Recently, immunotherapy as a new paradigm of cancer treatment has attracted more attention. Considering immune microenvironment strongly associated with the process of hepatocarcinogenesis, proliferation, metastasis, and thus significantly influence cancer progression, immunotherapy response and patient prognosis. Researchers also have witnessed ferroptosis and lncRNAs play a crucial role in cancer progression and therapeutic effect via diverse biological ways. A few studies have evaluated the relation between immune checkpoint inhibitors and ferroptosis. Wang et al. [16] reported that CD8 + T cells activated by checkpoint inhibitors could regulate cancer cells ferroptosis through releasing IFN-γ and subsequently reducing the expression of SLC3A2 and SLC7A11. Lang et al. [55] also confirmed that immunotherapy based on immune checkpoint inhibitors can enhance antitumor activity by induction of ferroptosis. However, the potential molecular mechanisms linking the ferroptosis-related lncRNAs to cancer immunity remain to be further investigated. Herein, we utilized the lncRNAs-mRNA co-expression network to explore the function of related lncRNAs, which is of great significance to innovation of immunotherapy strategies. Besides, we further assessed the relative immune cell infiltration of each sample by using multiple algorithms. Results indicated that patients in the two risk groups exhibited different immune status, immune-related functions including cytolytic activity, type II IFN response and MHC class I responses were different significantly between the two groups (P < 0.05). Significant differences in the expression of immune checkpoints between high- and low-risk groups indicated the differences in the sensitivity to immunotherapies. which illustrated that targeting tumor-specific ferroptosis pathways in combination with immune checkpoint inhibitors is a promising regimen in the future, especially for the types with immune checkpoint inhibitors-resistant [56]. These results indicated that the prognostic signature was related to the immune microenvironment of HCC, should be taken into account in clinical treatment.
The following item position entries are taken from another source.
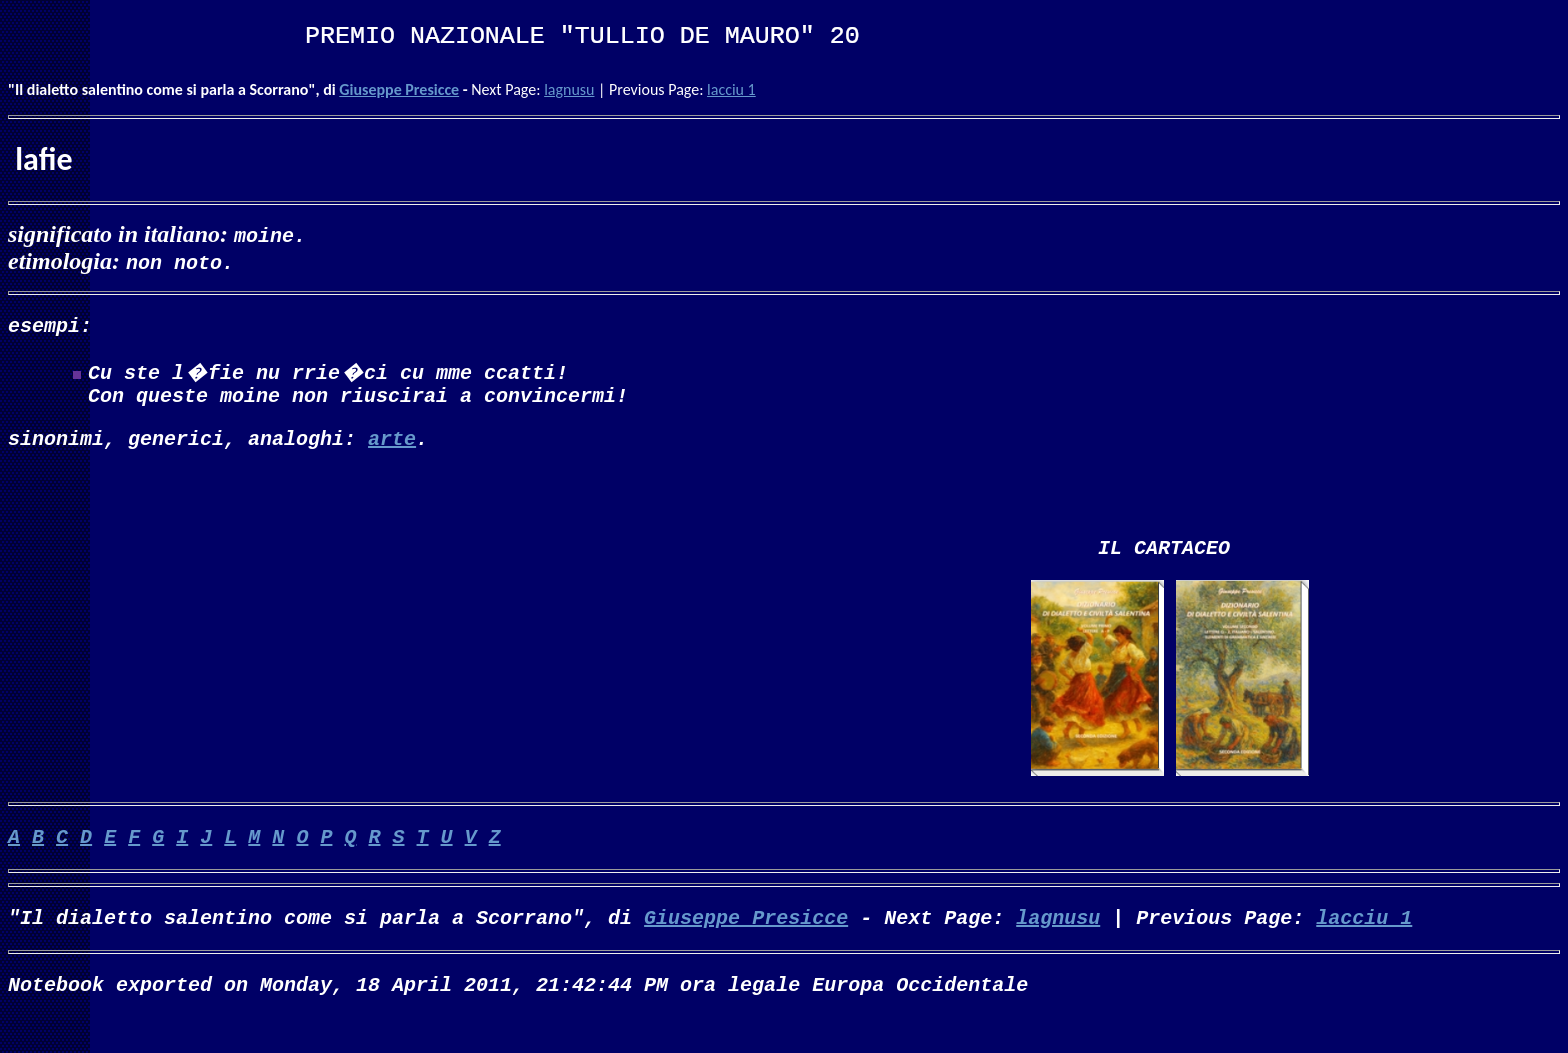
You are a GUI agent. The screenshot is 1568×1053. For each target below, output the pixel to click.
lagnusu (569, 89)
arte (392, 449)
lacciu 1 (731, 89)
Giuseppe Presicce (399, 89)
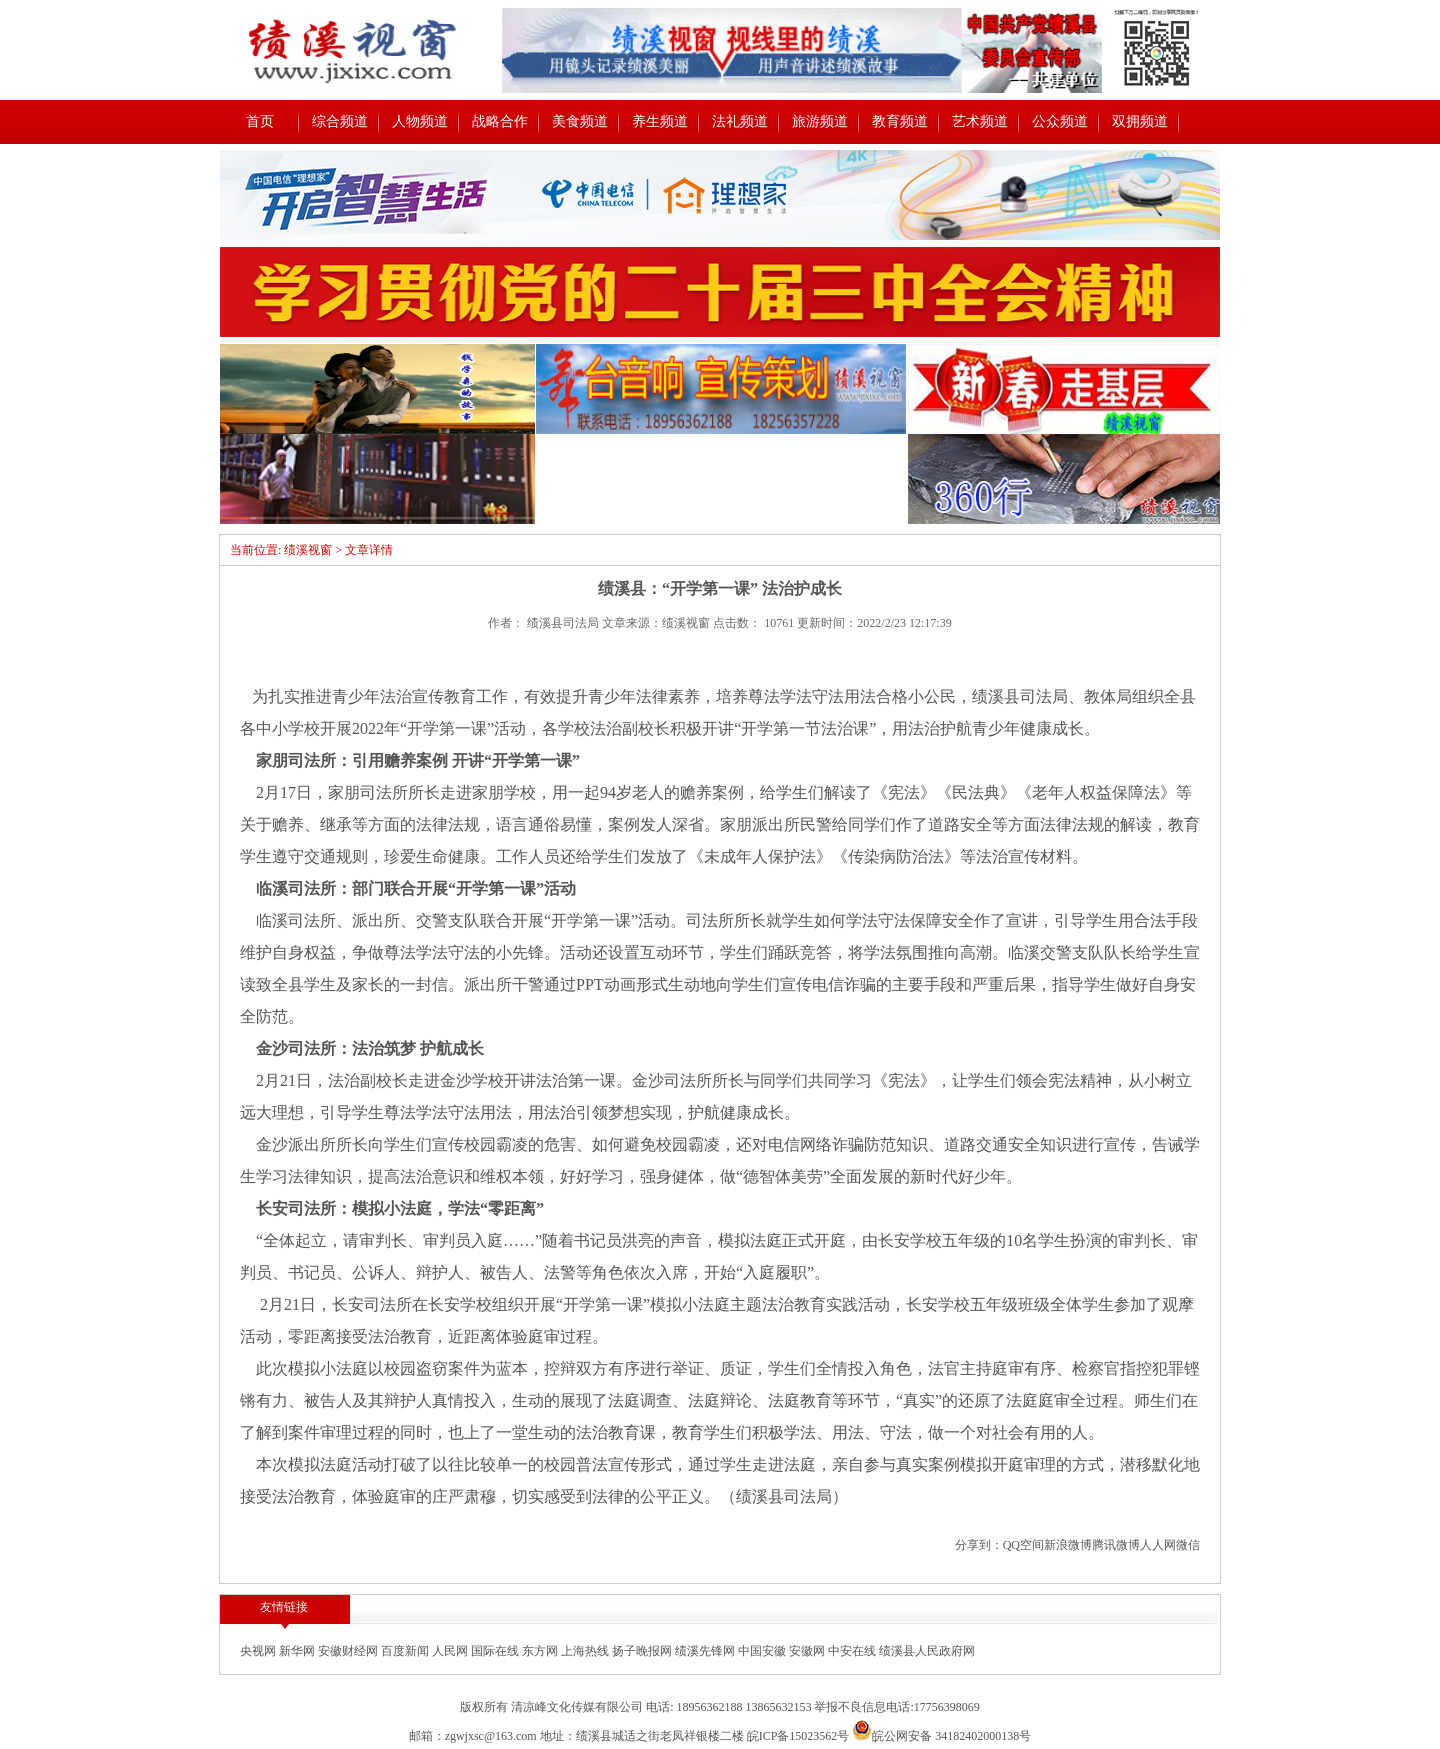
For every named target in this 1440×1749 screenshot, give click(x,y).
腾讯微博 (1116, 1545)
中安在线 (853, 1651)
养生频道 (660, 121)
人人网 (1158, 1545)
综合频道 (340, 121)
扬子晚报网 (643, 1651)
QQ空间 (1023, 1545)
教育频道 (900, 121)
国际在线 (496, 1651)
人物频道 (420, 121)
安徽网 (808, 1651)
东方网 (541, 1651)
N6-methyladenosine (m6A), recognized as one of the most frequent chemical modifications that occurs in mRNAs and lncRNAs in many eukaryotic species, exerts important effects on RNA metabolism including translation, splicing, export, degradation and microRNA processing [57, 58]. It has been reported that m6A was closely associated with various biological pathways, including ferroptosis-related pathways and tumor-related pathways [59], thus played a nonnegligible role in the heterogeneity and complexity of the TME [60]. In the study, we found that the expression of m6A (YTHDF1/2, YTHDC1/2, FTO, HNRNPC, RBM15, WTAP, METTL3/14) was significantly different between the two risk groups, which may aid in development of personalized immunotherapy strategies.
Nowadays, limited issues have confirmed that some drugs and immunotherapies could induce ferroptosis, which serves as potential therapeutic strategy for tumor treatment. However, the interconnection between ferroptosis and the heterogeneity of TME and the prognosis of HCC remain unknown. In our study, we constructed prognostic FRLS, exhibiting robust ability in predicting survival outcomes of HCC patients. Nonetheless, several issues remained in this study. Firstly, the prognostic model needs to be verified in other studies to guarantee its robustness. Secondly, our results have not been clinically verified, the reliability cannot be fully guaranteed. Finally, experimental studies including quantitative real-time PCR and flow cytometry are required to confirm our findings.